## [Extrait à lire]

A pratiquement un mois de l’Aïd el-Kébir, les éleveurs maquignons et autres intermédiaires de la capitale des Hauts-Plateaux de l’Ouest, place forte de l’ovin, ont le moral en berne.
En effet, une virée vendredi au marché à bestiaux de la ville de Tiaret nous a permis de constater la chute libre des prix du mouton, un vigoureux mouton descendant sous la barre des 40.000 dinars au plus grand dam des éleveurs. «La sécheresse, le manque des périmètres de pacage, la cherté de l’aliment de bétail, plus de 3 000 dinars le quintal d’orge, cela a poussé beaucoup d’éleveurs à abandonner leurs activités» alerte Djillali B., un éleveur de la région de Aïn Dheb.
L’autre pierre d’achoppement que dénoncent les éleveurs de la région de Tiaret est l’interdiction de déplacer les cheptels sans autorisation des services compétents. «Des amendes jusqu’a 20.000 dinars sont payées cash par les éleveurs qui déplacent leurs moutons, s’ils ne disposent pas des autorisations nécessaires», se plaint Larbi, un propriétaire terrien de Tousnina. Vendredi, vers midi, heure de fermeture du marché à bestiaux, les prix de certains antenais sont tombés jusqu’à 18.000 dinars.
Cette année, avec plus de 30 millions de têtes d’ovins, en majorité stationnés dans les wilayas des Hauts-Plateaux, les prix devraient fléchir, «même si la période du Hadj et de l’Aïd el-Kébir sont propices pour doper les prix», estime l’un des plus anciens maquignons de la région de Sougueur. Au niveau du marché à bestiaux de Sougueur, l’un des plus importants de tout le pays, les prix des ovins affichent une nette baisse par rapport à l’année dernière. De vigoureux béliers «vendant leur peau» jusqu’à 38.000 DA.
Cette baisse des prix des moutons s’explique, selon les connaisseurs des arcanes du monde agricole, par le risque de maladies, le manque d’aliment de bétail et la disponibilité du cheptel, qui poussent les éleveurs et autres intermédiaires à brader leurs bêtes, d’autres, à leurs risques et périls, préférant faire dans la rétention, jusqu’aux derniers jours de l’Aïd, dans l’intention d’engranger plus d’argent.

## [Données extraites]
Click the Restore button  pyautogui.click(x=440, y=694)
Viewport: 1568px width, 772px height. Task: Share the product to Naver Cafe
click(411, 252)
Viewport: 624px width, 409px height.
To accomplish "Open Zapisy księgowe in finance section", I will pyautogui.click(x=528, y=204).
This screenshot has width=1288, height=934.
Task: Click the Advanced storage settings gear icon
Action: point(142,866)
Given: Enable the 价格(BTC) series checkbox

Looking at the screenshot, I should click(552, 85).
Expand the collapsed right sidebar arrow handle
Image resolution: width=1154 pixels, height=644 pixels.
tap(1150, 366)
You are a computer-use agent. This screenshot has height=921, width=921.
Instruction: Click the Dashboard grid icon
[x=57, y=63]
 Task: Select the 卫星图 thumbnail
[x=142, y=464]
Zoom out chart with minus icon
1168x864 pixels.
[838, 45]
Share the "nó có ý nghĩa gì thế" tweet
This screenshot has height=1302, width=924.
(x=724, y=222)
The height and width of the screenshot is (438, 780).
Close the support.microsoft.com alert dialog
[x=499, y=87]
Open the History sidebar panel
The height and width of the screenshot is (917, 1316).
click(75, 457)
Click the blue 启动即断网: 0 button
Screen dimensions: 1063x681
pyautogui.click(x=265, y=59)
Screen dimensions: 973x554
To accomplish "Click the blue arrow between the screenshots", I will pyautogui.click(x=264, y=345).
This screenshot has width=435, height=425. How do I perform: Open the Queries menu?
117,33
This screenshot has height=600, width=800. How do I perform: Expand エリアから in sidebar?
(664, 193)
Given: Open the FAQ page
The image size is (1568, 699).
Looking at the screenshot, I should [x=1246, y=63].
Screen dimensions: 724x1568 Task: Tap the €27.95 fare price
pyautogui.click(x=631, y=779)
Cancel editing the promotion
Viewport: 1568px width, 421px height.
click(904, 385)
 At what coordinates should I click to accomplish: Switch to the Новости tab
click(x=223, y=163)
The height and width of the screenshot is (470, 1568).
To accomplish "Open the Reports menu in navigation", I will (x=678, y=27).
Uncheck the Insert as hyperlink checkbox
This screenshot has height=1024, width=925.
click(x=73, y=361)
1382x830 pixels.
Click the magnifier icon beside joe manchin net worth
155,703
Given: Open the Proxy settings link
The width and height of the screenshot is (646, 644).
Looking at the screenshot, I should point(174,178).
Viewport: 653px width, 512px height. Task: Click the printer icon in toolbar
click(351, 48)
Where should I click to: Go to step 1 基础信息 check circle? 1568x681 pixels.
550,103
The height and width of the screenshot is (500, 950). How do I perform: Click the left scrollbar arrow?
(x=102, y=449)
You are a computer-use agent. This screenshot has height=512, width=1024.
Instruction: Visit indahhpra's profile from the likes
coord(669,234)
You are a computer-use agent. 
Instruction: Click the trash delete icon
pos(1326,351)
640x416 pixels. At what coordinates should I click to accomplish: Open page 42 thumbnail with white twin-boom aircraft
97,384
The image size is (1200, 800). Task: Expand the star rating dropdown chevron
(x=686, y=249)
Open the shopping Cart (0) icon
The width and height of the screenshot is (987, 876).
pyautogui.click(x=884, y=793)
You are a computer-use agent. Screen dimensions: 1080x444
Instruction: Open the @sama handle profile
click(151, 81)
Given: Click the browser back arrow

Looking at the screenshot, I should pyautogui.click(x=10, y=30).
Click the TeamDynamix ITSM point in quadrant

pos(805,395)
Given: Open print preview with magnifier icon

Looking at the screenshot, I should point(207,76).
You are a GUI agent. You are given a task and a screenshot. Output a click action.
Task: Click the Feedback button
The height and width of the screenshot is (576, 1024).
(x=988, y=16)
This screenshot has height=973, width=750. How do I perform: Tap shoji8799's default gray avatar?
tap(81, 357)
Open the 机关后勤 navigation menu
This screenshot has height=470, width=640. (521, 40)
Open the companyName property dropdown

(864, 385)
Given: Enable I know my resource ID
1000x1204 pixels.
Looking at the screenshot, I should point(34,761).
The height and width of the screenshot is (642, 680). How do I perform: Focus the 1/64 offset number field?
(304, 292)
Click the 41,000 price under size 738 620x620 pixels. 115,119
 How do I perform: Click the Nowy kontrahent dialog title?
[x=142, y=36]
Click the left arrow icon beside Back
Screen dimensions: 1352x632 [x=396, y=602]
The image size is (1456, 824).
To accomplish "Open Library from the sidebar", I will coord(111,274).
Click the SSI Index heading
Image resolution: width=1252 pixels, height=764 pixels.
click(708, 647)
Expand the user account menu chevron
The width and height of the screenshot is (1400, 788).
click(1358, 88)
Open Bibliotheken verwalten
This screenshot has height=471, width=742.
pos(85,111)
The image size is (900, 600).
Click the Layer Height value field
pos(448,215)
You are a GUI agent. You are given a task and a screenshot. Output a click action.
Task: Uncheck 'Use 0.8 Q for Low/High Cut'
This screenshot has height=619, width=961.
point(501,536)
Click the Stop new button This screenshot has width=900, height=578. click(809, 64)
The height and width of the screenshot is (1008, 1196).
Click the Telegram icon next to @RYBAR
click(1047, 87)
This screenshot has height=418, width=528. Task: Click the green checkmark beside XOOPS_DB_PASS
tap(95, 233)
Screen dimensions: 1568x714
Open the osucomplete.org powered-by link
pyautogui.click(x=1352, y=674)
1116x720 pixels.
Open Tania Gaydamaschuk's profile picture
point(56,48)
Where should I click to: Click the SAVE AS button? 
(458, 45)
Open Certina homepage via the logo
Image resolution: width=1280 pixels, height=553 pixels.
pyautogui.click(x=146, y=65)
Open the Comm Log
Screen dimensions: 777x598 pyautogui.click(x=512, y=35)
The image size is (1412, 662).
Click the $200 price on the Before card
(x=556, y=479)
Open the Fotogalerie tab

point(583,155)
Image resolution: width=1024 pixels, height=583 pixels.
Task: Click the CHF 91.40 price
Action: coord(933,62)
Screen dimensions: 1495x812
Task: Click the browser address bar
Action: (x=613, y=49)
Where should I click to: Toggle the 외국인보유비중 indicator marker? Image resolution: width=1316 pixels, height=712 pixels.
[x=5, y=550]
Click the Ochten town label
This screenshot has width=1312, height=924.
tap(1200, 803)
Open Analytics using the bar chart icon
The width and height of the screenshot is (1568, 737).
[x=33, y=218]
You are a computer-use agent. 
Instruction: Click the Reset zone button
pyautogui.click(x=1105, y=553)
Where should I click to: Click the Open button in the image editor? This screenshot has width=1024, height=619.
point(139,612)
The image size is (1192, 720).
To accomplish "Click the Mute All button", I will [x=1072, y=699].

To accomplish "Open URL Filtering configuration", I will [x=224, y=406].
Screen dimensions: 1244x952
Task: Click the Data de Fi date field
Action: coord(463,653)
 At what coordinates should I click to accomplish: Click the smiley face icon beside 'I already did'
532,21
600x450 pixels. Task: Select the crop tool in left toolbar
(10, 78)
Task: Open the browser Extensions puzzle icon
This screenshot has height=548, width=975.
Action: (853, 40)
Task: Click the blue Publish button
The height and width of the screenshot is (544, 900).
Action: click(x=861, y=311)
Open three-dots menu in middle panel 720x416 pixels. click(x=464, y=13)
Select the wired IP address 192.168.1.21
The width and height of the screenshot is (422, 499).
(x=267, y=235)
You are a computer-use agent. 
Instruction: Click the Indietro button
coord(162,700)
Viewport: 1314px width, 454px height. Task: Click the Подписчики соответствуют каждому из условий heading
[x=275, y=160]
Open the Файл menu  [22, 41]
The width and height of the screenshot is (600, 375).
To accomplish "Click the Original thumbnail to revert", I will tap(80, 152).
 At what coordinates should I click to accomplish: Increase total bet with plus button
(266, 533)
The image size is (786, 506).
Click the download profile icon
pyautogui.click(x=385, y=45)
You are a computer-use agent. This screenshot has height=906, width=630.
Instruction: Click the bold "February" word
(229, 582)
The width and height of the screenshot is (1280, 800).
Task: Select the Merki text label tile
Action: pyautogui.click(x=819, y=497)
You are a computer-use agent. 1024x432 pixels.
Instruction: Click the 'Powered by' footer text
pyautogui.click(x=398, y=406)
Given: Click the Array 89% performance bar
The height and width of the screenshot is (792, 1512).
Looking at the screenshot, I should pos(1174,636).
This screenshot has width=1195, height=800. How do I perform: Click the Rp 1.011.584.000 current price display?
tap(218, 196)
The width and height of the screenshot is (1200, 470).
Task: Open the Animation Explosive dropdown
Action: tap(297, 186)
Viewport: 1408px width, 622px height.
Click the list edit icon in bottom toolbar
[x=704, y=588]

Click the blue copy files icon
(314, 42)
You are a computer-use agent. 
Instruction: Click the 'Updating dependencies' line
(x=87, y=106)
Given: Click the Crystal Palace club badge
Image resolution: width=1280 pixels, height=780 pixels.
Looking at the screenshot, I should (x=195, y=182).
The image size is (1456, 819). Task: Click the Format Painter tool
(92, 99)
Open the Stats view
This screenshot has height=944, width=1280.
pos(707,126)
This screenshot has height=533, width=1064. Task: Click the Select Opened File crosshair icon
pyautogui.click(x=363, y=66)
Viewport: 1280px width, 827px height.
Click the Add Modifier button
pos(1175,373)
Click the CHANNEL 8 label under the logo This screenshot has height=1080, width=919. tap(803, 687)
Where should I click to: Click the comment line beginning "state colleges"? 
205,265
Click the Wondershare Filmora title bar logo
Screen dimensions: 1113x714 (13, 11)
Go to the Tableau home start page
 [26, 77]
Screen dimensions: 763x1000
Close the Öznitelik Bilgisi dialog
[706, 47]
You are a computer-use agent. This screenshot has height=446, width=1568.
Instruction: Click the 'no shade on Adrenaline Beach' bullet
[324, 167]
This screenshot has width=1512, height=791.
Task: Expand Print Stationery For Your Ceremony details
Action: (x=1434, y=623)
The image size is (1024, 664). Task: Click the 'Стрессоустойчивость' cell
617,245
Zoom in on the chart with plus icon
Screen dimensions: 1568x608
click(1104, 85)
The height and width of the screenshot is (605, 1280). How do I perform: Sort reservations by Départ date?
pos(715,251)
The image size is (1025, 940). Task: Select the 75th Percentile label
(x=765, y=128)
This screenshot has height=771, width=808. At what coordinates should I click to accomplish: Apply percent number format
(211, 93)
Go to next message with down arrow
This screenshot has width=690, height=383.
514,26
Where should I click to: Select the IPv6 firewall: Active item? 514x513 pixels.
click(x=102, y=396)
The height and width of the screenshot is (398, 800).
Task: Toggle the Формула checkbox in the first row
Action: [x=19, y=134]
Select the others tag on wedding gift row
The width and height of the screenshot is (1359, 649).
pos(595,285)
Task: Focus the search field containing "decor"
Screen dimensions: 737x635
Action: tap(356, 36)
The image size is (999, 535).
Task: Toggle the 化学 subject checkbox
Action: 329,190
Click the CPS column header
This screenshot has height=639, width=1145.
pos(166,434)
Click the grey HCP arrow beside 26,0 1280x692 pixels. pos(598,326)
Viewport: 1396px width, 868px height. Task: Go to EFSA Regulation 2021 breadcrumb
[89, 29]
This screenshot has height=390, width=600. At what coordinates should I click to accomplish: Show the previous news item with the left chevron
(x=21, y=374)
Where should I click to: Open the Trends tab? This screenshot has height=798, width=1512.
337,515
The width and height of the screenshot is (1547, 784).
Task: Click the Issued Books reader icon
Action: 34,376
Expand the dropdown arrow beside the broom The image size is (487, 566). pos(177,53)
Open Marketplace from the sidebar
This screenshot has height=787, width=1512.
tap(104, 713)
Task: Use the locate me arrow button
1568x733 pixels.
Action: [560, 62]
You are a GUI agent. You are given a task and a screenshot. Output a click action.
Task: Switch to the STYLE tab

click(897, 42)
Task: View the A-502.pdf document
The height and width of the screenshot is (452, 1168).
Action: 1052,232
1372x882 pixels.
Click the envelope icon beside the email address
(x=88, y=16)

## [Travail à faire]
**A.** Recopiez le passage de l'article sur les prix du mouton à Tiaret qui commence par "L’autre pierre d’achoppement" et se termine par "jusqu’à 18.000 dinars.".
**B.** Dans l'article sur les prix du mouton à Tiaret, quel est le prix du quintal d'orge selon l'éleveur de la région de Aïn Dheb ?
**C.** Prolongez l'article sur les prix du mouton à Tiaret au-delà de sa dernière phrase.

## [Réponses données]
**A.**
L’autre pierre d’achoppement que dénoncent les éleveurs de la région de Tiaret est l’interdiction de déplacer les cheptels sans autorisation des services compétents. «Des amendes jusqu’a 20.000 dinars sont payées cash par les éleveurs qui déplacent leurs moutons, s’ils ne disposent pas des autorisations nécessaires», se plaint Larbi, un propriétaire terrien de Tousnina. Vendredi, vers midi, heure de fermeture du marché à bestiaux, les prix de certains antenais sont tombés jusqu’à 18.000 dinars.

**B.** Plus de 3 000 dinars.

**C.**
Pour Ali A., un retraité converti avec succès dans le travail de la terre, des jeunes sont en train d’investir dans le créneau porteur de l’élevage ovin et bovin, «ce qui devrait se traduire par un développement de la filière, et du coup des répercussions positives sur le niveau des prix des viandes», estime-t-il.
Des maquignons qui ont pignon sur rue et autres intermédiaires, issus de plusieurs wilayas du nord du pays, sont déjà à Tiaret, Djelfa ou encore El Bayadh, des régions qui régulent le marché national des viandes, pour tenter de faire des affaires et rafler à bon marché les célèbres béliers de race Ouled Djellal (le géant), Hamra (le petit), Taâdmit (le plus beau) et encore le Rembi (le poids lourd) de la région de Biskra.
Même pour le président de l’Union nationale des paysans algériens (UNPA), Med Alioui, la disponibilité des cheptels, plus de 28 millions selon lui, avec une nette baisse des trafics aux frontières, devrait permettre à l’Algérie d’exporter quelque 300.000 têtes vers l’Arabie Saoudite, déclaration qui n’a pas été du goût des éleveurs de plusieurs wilayas, à l’exemple de Tiaret, El Bayadh et Djelfa, qui tablent sur un renchérissement des prix à l’approche de la fête du sacrifice.